読書感想文

読書スピードがヤバいDAIですこんばんわ。
自慢じゃないです。僕の財布直撃です!
でも読むのをやめないので散財です。まいった。
今回読んだ本はこちら。
迷宮遡行 (新潮文庫)
迷宮遡行 著者/貫井徳郎

平凡な日常が裂ける――。突然、愛する妻・絢子が失踪した。
置き手紙一つを残して。理由が分からない。
失業中の迫水は、途切れそうな手がかりをたどり、妻の行方を追う。彼の前に立ちふさがる、暴力団関係者。
妻はどうして姿を消したのか? いや、そもそも妻は何者だったのか?
絡み合う糸が、闇の迷宮を形作る。

旭屋書店で「ミステリー中毒」のオビが巻かれていたため手に取ったこの作品。
結果は、まあ可もなく不可もなく、でしょうか。
ストーリー仕立てのミステリーと言えるこの作品は、トリックの類があるというよりは、途切れそうな手がかりの糸を手繰り、その真相にどんでん返しを持ってくる仕掛け。
要するに、妻に逃げられた夫が妻を捜して手がかりを巡礼していくうちに、色々ヤバめな事態に巻き込まれていって、って感じです。
ラストでは当然真相がわかるわけですが……うーん。
ラストの終わり方が悪い訳じゃない。
別に私はハッピーエンド至上主義なわけでもないので。
ただ、その真相が多少の矛盾と後味の悪さを残してしまっています。
そういう意味では、「面白かった」という読了感が感じられない作品でした。


ただ、この作品の魅力は主人公にあると言えます。
物語は主人公の一人称で語られているんですが、この主人公のキャラクターが面白いものでした。
格好いい警察官や探偵ってわけでもない。

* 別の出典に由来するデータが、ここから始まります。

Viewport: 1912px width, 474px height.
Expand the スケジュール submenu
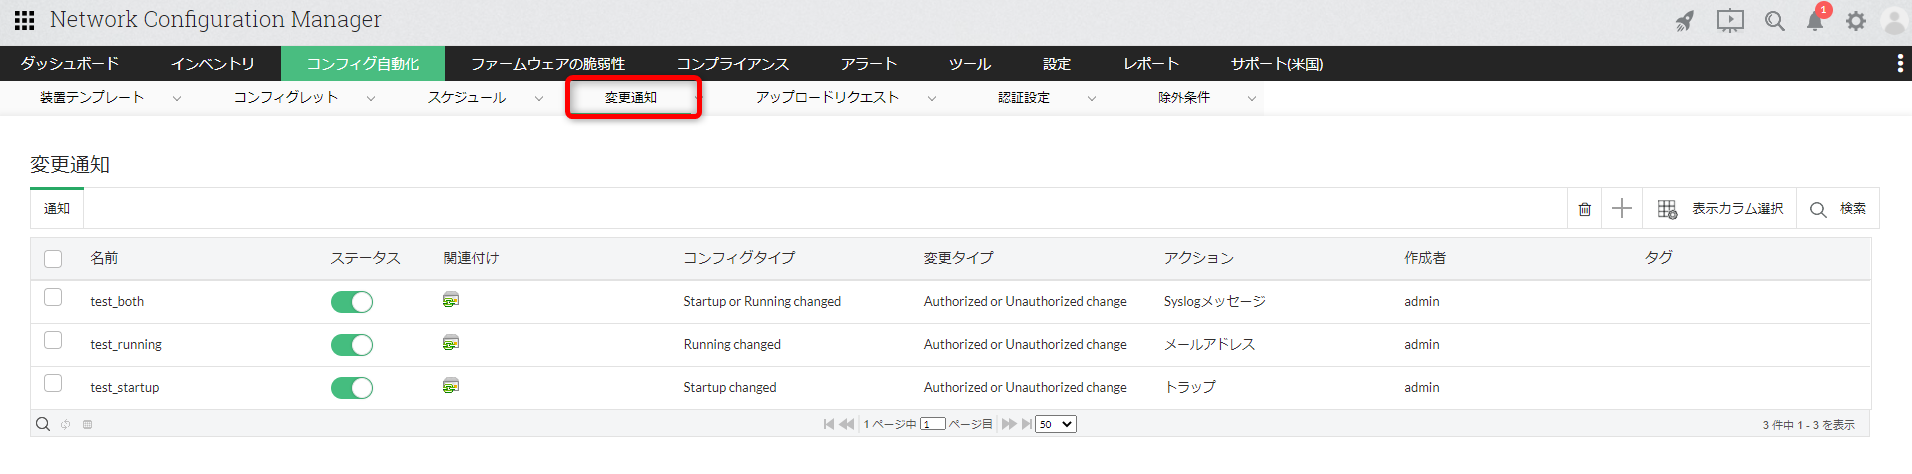tap(539, 98)
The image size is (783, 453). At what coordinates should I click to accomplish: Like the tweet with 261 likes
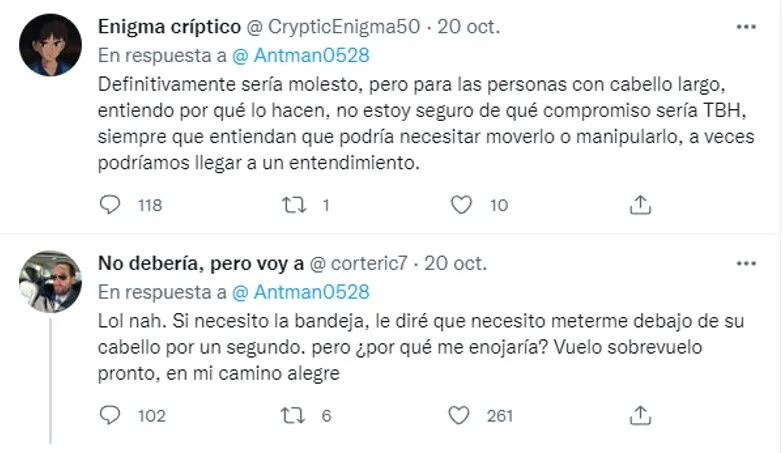(459, 415)
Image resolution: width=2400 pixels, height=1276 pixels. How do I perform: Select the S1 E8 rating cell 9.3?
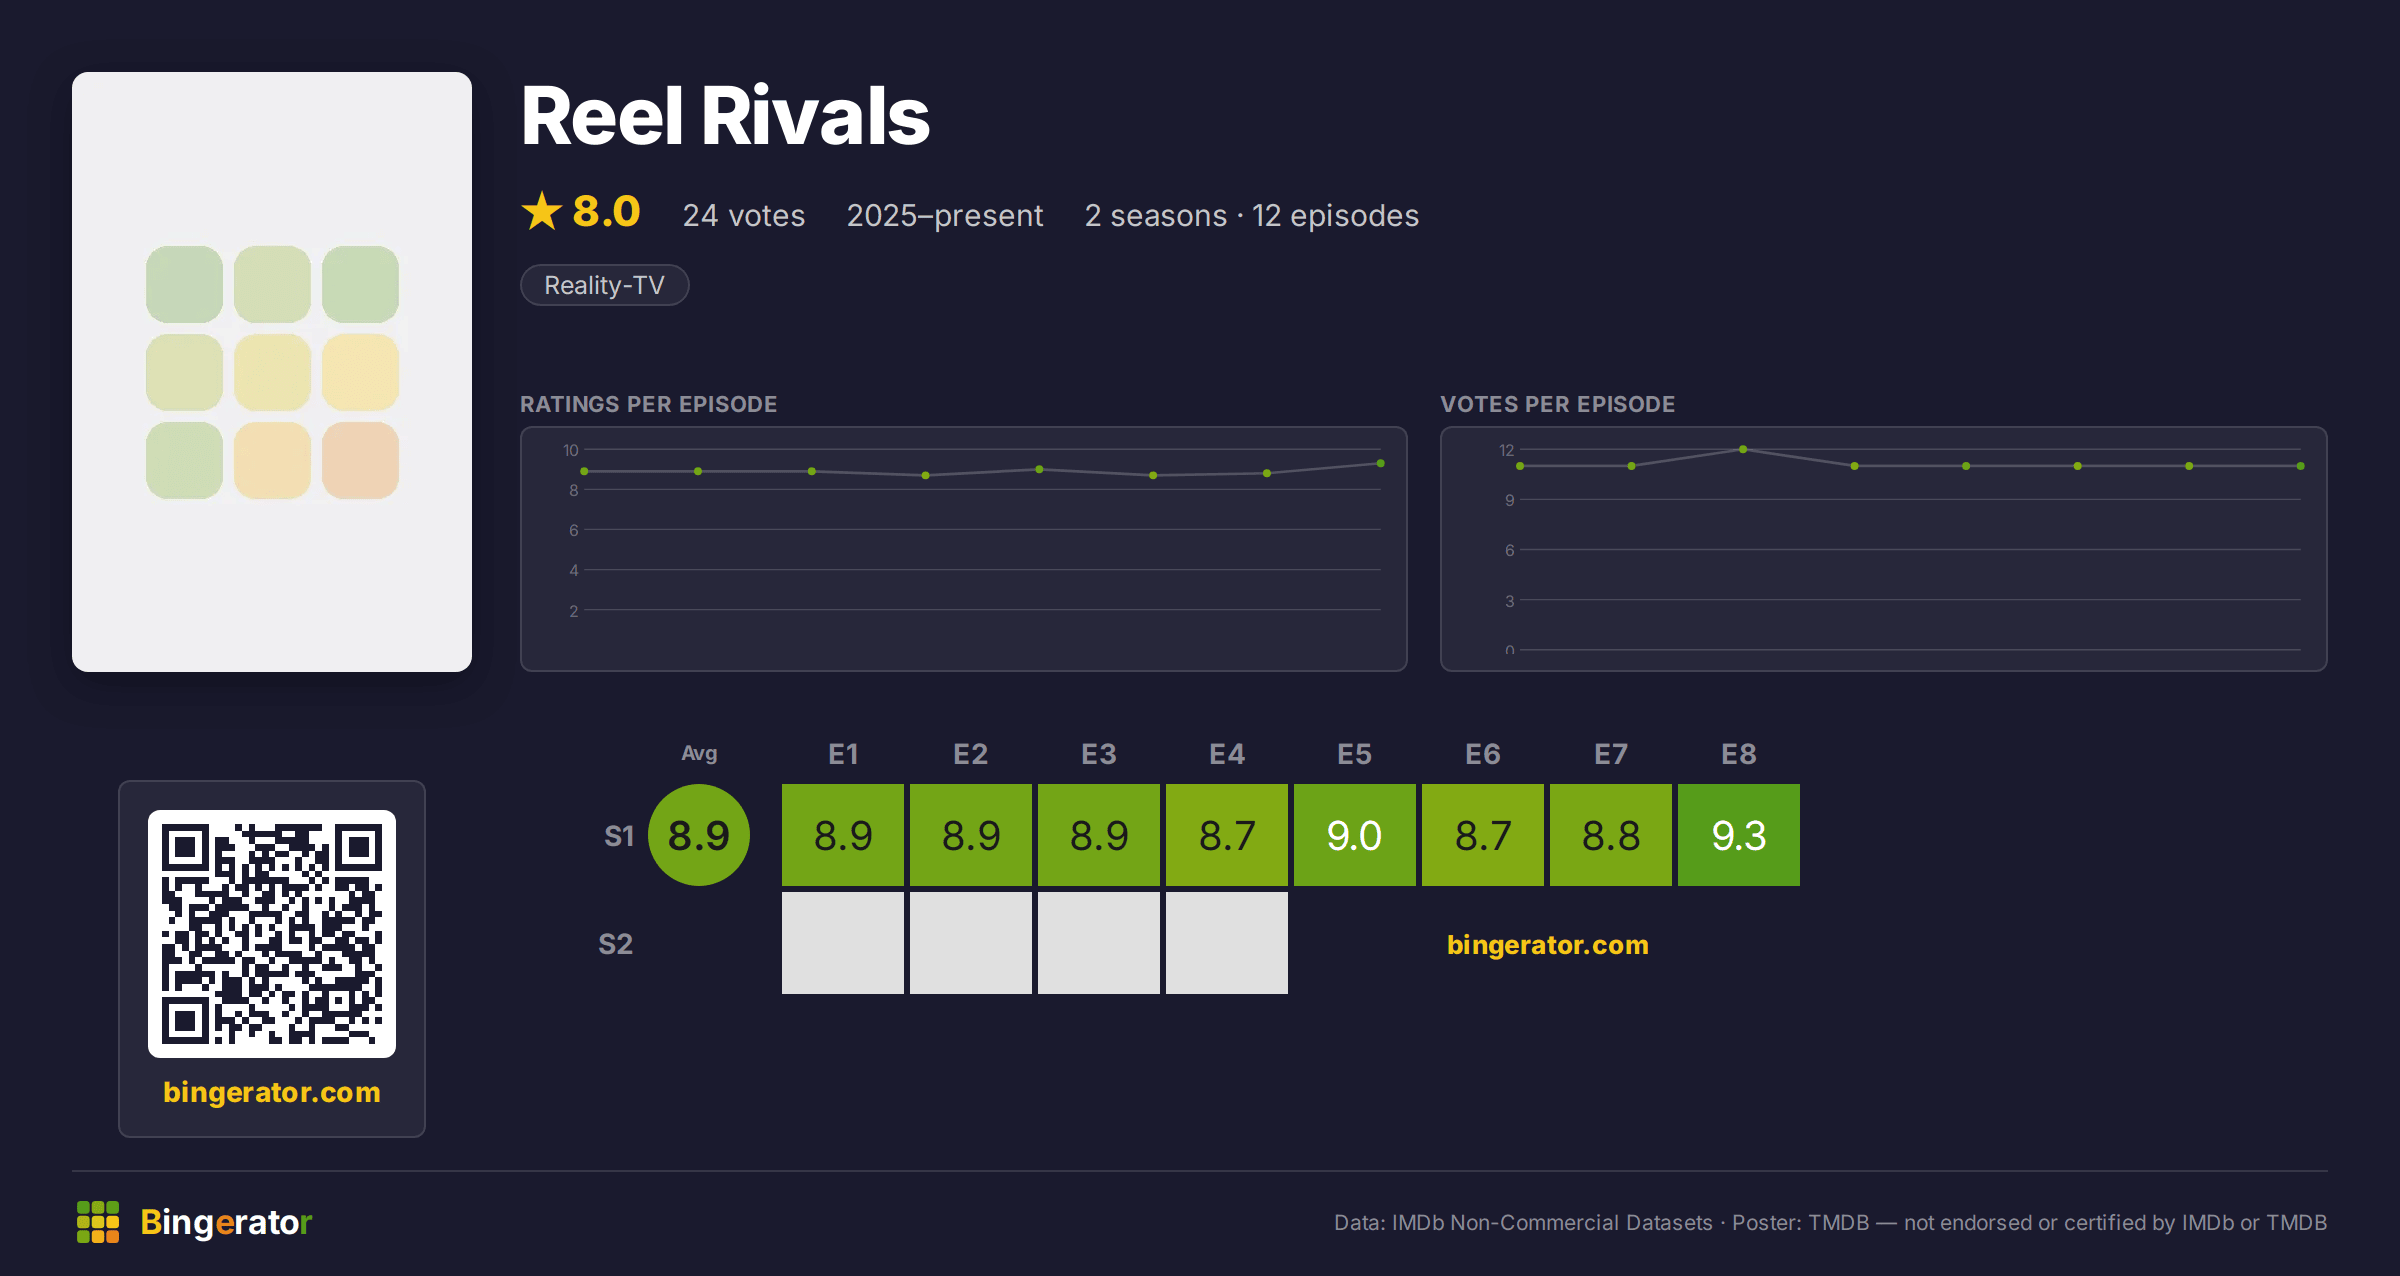coord(1739,835)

かといって無個性の男ってわけでもない。
この主人公は、会社をリストラされたあげく、妻に逃げられ、日々の食事をカップラーメンで過ごし、交通費をケチって歩くといういかにも情けない男なのです。
そんな彼が唯一持ち得たものが、最愛の妻であり、その妻のために命を賭ける。
その姿は否応なく応援したくなる姿勢であり、それがこの作品の最大の魅力であるとも言えます。


軽いタッチと、のらりくらりと動く情けない主人公が相まって、ミステリー中毒とオビが巻かれていながら構えずに読める作品でした。